The funny part is the approach hasn’t even been static. It’s changed game by game, and it’s shifted within games too. Even small things, like what happens once Salah goes off, can alter how we build attacks and how we protect ourselves in transition.

That’s why the blanket claim of “these tactics will win nothing” always jars. Not because everyone has to love what they’re seeing, but because football history laughs at the idea there’s only one acceptable way to win trophies. Mourinho built a career on control and pragmatism. Tuchel won the Champions League with structure and game management. None of it looked like gegenpressing, and it still got the job done.


We’re not hanging on for dear life

Another line that does the rounds: “we could easily have lost that” after games we’ve won. I’m not having it. In plenty of those matches, Liverpool were the better side and deserved the points. The frustrating bit isn’t that we’re being battered and nicking it. It’s that we’re giving away what we’ve earned.

That’s a very different problem to a proper bad run, where you’re losing your duels, can’t finish even when you create something, and you’re constantly open to counters or set pieces. Recently, it’s felt more like control for long spells, then one moment of madness and suddenly the whole thing wobbles.


The set-piece wobble is the real tell

If there’s one pattern worth talking about, it’s how fragile we can look after conceding from a set piece. We can be cruising, looking comfortable, then a soft one goes in and we drop our level straight away. That has to be addressed, because it’s costing us.

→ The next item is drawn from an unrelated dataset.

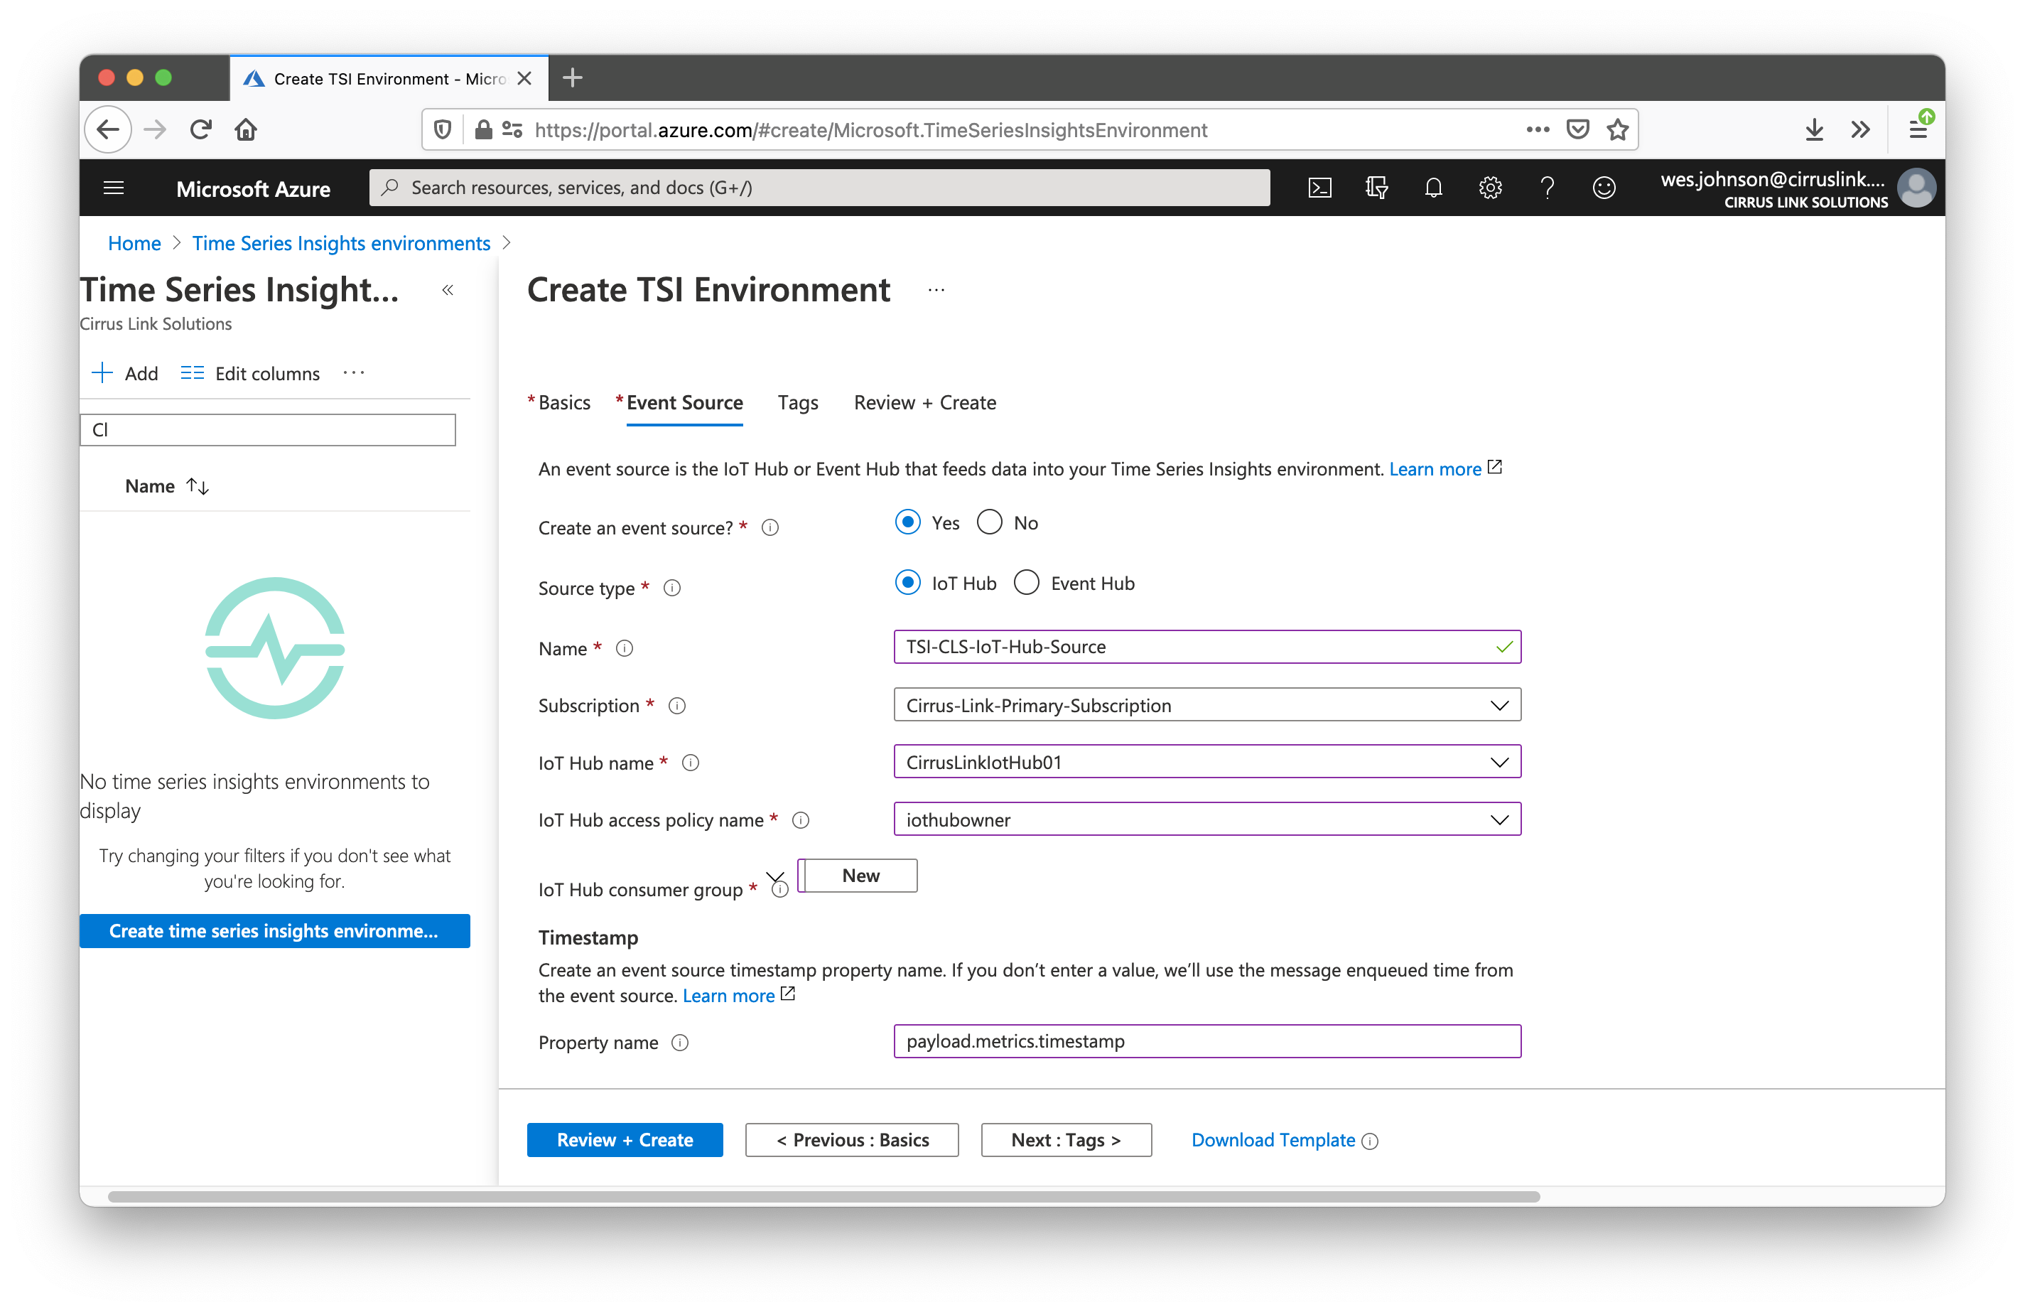
Task: Click the Download Template link
Action: click(x=1273, y=1140)
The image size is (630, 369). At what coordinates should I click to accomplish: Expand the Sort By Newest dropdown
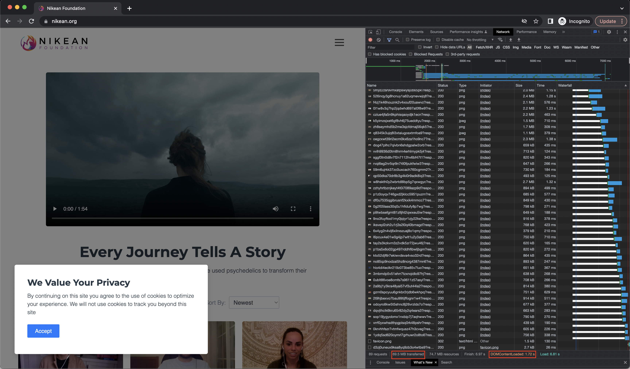[254, 303]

And it’s why I do wonder sometimes: are we supporting the team, or supporting a certain idea of football? I’m not convinced Arne Slot’s approach is “negative” at all. There’s control there, and there are good spells that should be built on. With confidence, players bedding in, and a couple of smart additions, this can look a very different Liverpool. For me, recent games still give reasons to feel optimistic.